Great Expectations

As the date for the release of Perfect Ten comes ever closer – still 25 weeks to go but I am so excited that it may as well be tomorrow – I wanted to write about an important aspect of Caroline, the central character’s, life, how it affects many women’s lives including my own, and how it stops women being independent and trusting of other women. Great expectations. In particular, what we think love will be.

One of my teen idols, David Cassidy, died on 21st November 2017. I had watched him fade away with dementia for several years but when he died it made me listen to his album ‘Cherish’. Walking to work with my headphones in and listening to David’s velvet voice made me realise that I knew every word to every track on the album. I was shocked to discover that it was released in 1971 when I was ten years old.

David was not my first choice in teen idols in 1971. I ‘loved’ Donny (14), automatically sensing my mother and father’s approval of the clean cut teen, but secretly pined for Marc Bolan (24)  and David Essex (24), who represented and more dangerous and older option. I fully bought into what ever this obsession was and dutifully hung posters on my bedroom wall so could wake up with my true love(s) – yes, at ten years old, because this was what the world presented me with.

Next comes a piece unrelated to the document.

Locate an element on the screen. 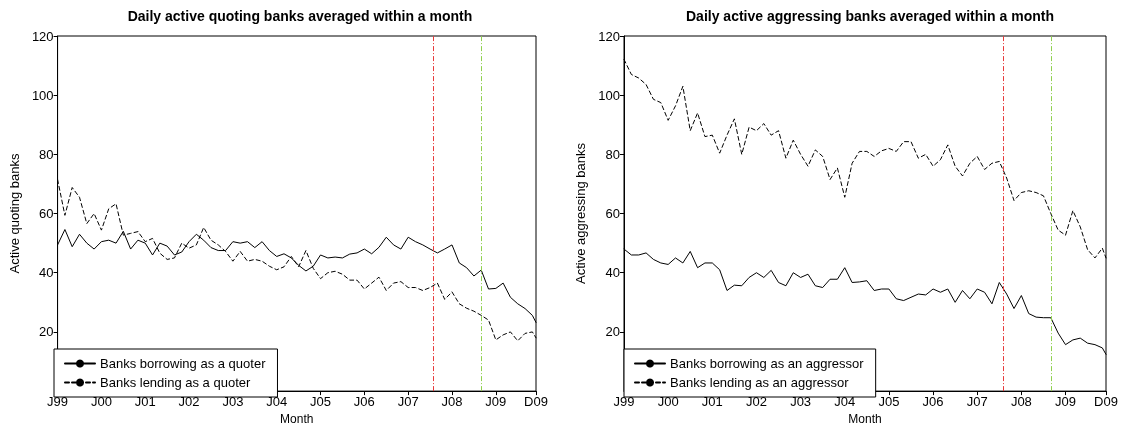  legend-label: Banks lending as an aggressor is located at coordinates (760, 382).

My Cassidy revival has reminded me of how I learned about love and what I expected it to be. To be absolutely fair, David was twenty one in 1971 when I was ten, and had every right to be singing about ‘we’ve been lovers too long’ and ‘my first night alone without you’. But at ten years old, my tender ears were already hearing about love and loss when perhaps I should have been roller skating and skipping rather than having my expectations for the future honed to a fine point.

Donny’s songs were a little more regurgitated, with old songs such a Puppy Love, an old Paula Anka song and Too Young, rehashed from a Nat King Cole classic, released in 1972 when I was eleven, tried and tested on a previous generation.

In Perfect Ten, Caroline tells us how she believed her marriage to Jack would be ‘perfect’ and never even contemplated a variation from the ‘we are in love’ model that is drip fed to us in cultural form – often through lyrics and stories. And when it did, she clung on to it because what else is there? Anything else is beyond expectations. She believes that it will all turn out right in the end and expects that love will conquer all. It is only when something final and terrible happens that she takes action. Caroline is strong, but many other women who are left abandoned with no cultural reference point do not fare so well.

By the time I was a teenager I was certain that I would find ‘The One’ and that the formula for love, which was only ever broken by wicked women who steal your man, was inevitable. This was the beginning of my misunderstanding that other women were my enemy, a false belief that divides and rules women and isolates them from feminism.  I hadn’t imagined that these mystical and magical boys could be responsible for anything.

Caroline feels this and acts. Her actions and choices touch on the darker side of femininity, the parts of women that seek revenge at any cost, often erroneously against other women.

My expectations were almost completely unaligned with real life and the human condition, and now, when I listen to the lovely David singing I can completely see why, when the cultural signals led me in a different direction from independence. I have aged and, I hope, wizened, but Cherish remains in 1971 as a testament to what I learned love was. So, no, David, in many cases, it couldn’t be forever, it turns out.

But the good news, that you and your crooning cohort neglected to whisper to us, and to only us, is that it is OK. Because, ultimately, we are just fine all by ourselves.